-- INSTRUCTIONS TO FOLLOW --
Copy the data below verbatim, from its first line through the line containing "[x=207, y=25]", with both ends included.
— START OF DATASET —
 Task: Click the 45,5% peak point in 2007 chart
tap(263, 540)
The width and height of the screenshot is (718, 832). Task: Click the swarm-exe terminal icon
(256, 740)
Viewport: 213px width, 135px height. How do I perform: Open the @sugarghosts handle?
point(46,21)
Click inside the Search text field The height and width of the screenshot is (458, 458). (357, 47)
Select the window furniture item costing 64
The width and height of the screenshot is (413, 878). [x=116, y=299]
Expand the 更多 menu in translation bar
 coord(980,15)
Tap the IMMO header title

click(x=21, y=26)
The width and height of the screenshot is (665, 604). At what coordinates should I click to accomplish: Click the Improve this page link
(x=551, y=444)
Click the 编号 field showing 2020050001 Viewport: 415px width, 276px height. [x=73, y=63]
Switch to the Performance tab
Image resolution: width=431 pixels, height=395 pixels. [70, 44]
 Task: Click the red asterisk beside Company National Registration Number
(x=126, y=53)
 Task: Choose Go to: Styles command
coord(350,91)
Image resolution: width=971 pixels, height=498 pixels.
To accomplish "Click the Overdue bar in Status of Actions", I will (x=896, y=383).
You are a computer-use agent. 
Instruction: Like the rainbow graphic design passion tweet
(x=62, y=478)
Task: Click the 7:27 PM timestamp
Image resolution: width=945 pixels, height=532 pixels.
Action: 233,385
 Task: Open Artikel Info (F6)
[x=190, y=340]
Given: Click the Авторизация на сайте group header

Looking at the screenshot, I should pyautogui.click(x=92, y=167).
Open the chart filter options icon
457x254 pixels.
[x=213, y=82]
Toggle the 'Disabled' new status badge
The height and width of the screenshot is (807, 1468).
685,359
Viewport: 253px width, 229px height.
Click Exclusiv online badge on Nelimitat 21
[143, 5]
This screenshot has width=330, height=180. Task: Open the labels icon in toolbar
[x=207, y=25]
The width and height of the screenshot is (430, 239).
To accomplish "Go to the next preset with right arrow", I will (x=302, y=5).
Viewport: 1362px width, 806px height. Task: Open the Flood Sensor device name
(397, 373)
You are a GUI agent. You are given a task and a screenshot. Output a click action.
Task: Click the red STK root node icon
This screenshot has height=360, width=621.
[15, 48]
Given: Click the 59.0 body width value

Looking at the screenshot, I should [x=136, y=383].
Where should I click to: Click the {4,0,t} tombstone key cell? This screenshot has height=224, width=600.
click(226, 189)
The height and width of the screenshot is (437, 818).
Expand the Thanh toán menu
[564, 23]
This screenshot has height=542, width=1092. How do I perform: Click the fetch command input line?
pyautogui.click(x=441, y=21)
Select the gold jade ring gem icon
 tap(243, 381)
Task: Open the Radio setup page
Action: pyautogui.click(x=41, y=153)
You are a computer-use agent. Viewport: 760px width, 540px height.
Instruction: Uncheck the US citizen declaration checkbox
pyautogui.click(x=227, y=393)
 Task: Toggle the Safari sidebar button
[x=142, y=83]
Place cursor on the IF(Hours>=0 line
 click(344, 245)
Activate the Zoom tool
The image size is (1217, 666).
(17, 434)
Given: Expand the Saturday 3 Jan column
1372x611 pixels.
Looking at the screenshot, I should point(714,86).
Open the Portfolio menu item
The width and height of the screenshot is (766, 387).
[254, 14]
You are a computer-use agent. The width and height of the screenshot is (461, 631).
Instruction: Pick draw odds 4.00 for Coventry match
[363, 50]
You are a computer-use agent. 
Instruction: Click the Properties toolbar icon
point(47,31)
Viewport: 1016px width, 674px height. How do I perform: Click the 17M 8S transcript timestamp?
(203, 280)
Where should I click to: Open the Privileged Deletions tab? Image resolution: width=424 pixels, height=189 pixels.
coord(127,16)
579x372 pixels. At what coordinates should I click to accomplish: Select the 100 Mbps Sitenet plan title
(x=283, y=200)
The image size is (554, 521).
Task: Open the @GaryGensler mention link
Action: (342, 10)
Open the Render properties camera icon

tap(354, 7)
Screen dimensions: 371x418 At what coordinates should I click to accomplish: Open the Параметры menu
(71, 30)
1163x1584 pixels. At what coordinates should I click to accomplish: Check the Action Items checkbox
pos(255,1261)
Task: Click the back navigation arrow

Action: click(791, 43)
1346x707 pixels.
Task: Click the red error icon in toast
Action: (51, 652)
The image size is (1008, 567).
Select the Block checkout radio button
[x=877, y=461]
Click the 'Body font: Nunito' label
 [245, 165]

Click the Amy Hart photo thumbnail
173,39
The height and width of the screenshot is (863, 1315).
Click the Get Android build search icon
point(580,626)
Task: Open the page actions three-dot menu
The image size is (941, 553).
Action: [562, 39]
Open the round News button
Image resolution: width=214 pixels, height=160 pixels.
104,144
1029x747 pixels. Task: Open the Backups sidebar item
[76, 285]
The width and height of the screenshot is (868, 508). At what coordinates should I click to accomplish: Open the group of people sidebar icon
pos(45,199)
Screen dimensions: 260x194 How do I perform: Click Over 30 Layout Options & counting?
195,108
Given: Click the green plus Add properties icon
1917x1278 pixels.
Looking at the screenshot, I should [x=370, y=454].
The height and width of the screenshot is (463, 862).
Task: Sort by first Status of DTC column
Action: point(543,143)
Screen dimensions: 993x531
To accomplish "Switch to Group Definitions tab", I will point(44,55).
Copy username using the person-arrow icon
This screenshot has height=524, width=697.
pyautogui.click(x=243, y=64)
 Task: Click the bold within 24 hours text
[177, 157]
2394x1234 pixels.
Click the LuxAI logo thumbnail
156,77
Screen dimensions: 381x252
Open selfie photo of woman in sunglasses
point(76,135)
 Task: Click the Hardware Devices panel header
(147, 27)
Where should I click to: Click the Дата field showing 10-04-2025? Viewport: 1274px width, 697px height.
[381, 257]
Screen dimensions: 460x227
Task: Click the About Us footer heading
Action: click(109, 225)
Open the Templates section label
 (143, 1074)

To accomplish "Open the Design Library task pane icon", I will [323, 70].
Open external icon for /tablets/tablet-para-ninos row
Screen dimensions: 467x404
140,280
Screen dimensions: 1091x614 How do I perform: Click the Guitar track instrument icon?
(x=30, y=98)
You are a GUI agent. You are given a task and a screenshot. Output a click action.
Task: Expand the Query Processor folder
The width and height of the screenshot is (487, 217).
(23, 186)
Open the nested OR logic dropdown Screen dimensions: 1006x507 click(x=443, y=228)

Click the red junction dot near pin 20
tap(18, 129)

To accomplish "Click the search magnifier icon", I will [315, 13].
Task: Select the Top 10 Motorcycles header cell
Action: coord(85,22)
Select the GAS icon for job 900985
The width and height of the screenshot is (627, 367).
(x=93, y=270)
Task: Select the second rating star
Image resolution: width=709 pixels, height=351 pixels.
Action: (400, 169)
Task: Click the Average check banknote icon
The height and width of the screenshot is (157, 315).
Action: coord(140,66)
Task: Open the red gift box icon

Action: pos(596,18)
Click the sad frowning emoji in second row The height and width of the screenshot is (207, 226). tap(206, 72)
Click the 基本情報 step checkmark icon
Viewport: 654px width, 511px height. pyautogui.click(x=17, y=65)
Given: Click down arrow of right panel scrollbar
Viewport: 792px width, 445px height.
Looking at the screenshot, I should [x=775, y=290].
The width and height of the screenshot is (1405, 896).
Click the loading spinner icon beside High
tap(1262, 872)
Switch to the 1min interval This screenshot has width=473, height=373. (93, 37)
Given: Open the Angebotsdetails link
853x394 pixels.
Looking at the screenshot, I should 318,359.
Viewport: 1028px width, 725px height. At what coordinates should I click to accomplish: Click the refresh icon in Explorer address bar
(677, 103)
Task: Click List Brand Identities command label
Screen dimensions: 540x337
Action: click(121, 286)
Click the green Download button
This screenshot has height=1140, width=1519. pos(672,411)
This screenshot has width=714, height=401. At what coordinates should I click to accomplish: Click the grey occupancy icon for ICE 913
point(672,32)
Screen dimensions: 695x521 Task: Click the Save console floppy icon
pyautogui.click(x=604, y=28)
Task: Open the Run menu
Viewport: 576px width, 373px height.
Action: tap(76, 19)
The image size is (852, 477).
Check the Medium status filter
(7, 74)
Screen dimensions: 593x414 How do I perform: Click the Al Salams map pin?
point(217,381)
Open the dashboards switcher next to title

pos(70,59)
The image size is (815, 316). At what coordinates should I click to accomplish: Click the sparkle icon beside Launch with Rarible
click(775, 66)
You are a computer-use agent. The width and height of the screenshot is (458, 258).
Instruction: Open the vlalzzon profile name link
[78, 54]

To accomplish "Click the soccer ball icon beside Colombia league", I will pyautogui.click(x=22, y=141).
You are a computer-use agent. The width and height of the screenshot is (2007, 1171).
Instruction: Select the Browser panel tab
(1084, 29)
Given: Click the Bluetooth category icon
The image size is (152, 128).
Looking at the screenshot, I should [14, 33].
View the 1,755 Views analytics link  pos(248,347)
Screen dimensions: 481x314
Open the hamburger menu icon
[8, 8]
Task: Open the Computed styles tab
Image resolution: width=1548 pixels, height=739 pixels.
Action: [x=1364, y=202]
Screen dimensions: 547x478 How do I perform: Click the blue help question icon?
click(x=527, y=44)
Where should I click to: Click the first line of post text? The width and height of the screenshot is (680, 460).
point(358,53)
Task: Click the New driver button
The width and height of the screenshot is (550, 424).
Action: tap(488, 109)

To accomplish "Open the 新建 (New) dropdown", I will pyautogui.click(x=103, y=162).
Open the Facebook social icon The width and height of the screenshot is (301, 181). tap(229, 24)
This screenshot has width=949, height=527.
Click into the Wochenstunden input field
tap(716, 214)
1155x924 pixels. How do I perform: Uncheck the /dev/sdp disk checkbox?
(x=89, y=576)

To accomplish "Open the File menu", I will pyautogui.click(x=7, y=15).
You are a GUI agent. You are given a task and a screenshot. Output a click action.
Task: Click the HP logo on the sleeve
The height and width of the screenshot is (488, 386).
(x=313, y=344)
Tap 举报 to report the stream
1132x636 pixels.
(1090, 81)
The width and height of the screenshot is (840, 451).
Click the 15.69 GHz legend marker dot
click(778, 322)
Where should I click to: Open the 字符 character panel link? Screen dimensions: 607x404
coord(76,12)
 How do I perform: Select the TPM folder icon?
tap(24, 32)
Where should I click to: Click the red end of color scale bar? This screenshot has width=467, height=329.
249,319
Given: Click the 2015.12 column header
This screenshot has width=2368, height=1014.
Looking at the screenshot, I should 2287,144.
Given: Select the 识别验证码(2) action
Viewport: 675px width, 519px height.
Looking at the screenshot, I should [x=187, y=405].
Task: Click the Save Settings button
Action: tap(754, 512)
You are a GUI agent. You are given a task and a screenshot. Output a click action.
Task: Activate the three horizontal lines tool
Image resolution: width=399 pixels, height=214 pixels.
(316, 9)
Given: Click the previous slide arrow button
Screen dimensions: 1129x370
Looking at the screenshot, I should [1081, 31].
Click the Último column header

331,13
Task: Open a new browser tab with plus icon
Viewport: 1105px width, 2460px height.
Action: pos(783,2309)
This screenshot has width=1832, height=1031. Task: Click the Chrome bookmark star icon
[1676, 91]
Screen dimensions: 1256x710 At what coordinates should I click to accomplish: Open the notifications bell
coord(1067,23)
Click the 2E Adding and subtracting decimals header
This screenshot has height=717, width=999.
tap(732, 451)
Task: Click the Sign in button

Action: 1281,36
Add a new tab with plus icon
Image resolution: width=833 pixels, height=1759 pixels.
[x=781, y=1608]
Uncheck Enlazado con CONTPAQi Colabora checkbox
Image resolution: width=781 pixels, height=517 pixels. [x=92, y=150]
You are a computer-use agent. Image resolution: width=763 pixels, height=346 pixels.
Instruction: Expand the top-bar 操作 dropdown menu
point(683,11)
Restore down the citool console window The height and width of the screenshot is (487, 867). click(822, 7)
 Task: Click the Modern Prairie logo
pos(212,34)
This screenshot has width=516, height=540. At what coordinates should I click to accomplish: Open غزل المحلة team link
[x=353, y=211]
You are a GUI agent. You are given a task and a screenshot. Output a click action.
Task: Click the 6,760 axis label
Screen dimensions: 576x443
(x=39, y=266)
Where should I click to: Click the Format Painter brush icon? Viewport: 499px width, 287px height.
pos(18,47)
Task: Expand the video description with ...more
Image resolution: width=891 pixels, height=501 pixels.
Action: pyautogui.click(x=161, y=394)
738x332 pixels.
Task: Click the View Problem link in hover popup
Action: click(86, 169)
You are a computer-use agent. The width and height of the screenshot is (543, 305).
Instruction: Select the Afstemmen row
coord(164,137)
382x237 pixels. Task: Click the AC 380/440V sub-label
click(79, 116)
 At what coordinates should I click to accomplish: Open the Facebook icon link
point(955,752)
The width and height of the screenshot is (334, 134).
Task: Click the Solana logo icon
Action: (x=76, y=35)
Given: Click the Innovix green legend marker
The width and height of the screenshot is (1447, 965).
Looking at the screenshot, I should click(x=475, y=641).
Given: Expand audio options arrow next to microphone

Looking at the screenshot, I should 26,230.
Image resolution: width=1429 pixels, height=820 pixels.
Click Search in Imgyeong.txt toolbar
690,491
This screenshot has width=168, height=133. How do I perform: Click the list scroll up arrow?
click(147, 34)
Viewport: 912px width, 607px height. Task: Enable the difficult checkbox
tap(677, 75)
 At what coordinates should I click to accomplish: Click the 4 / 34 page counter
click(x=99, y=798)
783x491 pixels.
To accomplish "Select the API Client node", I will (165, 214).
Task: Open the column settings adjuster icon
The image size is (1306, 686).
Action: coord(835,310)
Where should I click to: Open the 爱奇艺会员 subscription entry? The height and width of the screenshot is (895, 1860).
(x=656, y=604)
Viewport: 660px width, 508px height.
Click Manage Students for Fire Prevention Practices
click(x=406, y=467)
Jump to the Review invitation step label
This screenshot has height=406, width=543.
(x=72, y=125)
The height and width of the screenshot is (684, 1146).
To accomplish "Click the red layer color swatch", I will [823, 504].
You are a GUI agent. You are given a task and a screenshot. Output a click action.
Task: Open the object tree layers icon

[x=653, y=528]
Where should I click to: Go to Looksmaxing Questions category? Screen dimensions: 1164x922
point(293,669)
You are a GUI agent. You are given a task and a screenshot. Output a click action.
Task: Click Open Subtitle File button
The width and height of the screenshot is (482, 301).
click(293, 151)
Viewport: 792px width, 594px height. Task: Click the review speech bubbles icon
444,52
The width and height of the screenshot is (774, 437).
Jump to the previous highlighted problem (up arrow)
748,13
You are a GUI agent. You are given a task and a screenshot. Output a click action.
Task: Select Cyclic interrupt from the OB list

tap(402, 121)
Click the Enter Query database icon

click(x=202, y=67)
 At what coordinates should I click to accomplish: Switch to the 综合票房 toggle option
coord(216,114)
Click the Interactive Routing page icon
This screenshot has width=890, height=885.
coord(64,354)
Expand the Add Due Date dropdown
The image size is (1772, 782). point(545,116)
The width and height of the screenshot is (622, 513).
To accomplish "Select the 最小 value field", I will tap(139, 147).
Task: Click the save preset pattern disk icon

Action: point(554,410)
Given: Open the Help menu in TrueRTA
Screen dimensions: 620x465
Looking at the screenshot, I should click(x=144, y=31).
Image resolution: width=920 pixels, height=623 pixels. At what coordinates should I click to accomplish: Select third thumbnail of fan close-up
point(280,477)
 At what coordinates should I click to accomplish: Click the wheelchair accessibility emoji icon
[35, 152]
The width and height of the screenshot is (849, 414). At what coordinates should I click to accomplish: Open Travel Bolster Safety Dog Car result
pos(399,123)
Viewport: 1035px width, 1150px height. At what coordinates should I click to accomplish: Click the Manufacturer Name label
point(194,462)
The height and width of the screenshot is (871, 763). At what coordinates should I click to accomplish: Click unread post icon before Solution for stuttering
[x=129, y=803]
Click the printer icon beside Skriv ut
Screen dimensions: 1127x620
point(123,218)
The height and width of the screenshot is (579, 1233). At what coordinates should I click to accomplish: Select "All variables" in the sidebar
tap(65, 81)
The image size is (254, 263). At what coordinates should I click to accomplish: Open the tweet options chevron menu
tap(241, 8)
— END OF DATASET —
-- THE ANSWER --
 Task: Click the 45,5% peak point in 2007 chart
tap(263, 540)
The width and height of the screenshot is (718, 832). Task: Click the swarm-exe terminal icon
(256, 740)
Viewport: 213px width, 135px height. How do I perform: Open the @sugarghosts handle?
point(46,21)
Click inside the Search text field The height and width of the screenshot is (458, 458). (357, 47)
Select the window furniture item costing 64
The width and height of the screenshot is (413, 878). [x=116, y=299]
Expand the 更多 menu in translation bar
 coord(980,15)
Tap the IMMO header title

click(x=21, y=26)
The width and height of the screenshot is (665, 604). At what coordinates should I click to accomplish: Click the Improve this page link
(x=551, y=444)
Click the 编号 field showing 2020050001 Viewport: 415px width, 276px height. [x=73, y=63]
Switch to the Performance tab
Image resolution: width=431 pixels, height=395 pixels. [70, 44]
 Task: Click the red asterisk beside Company National Registration Number
(x=126, y=53)
 Task: Choose Go to: Styles command
coord(350,91)
Image resolution: width=971 pixels, height=498 pixels.
To accomplish "Click the Overdue bar in Status of Actions", I will (x=896, y=383).
You are a computer-use agent. 
Instruction: Like the rainbow graphic design passion tweet
(x=62, y=478)
Task: Click the 7:27 PM timestamp
Image resolution: width=945 pixels, height=532 pixels.
Action: 233,385
 Task: Open Artikel Info (F6)
[x=190, y=340]
Given: Click the Авторизация на сайте group header

Looking at the screenshot, I should pyautogui.click(x=92, y=167).
Open the chart filter options icon
457x254 pixels.
[x=213, y=82]
Toggle the 'Disabled' new status badge
The height and width of the screenshot is (807, 1468).
685,359
Viewport: 253px width, 229px height.
Click Exclusiv online badge on Nelimitat 21
[143, 5]
This screenshot has width=330, height=180. Task: Open the labels icon in toolbar
[x=207, y=25]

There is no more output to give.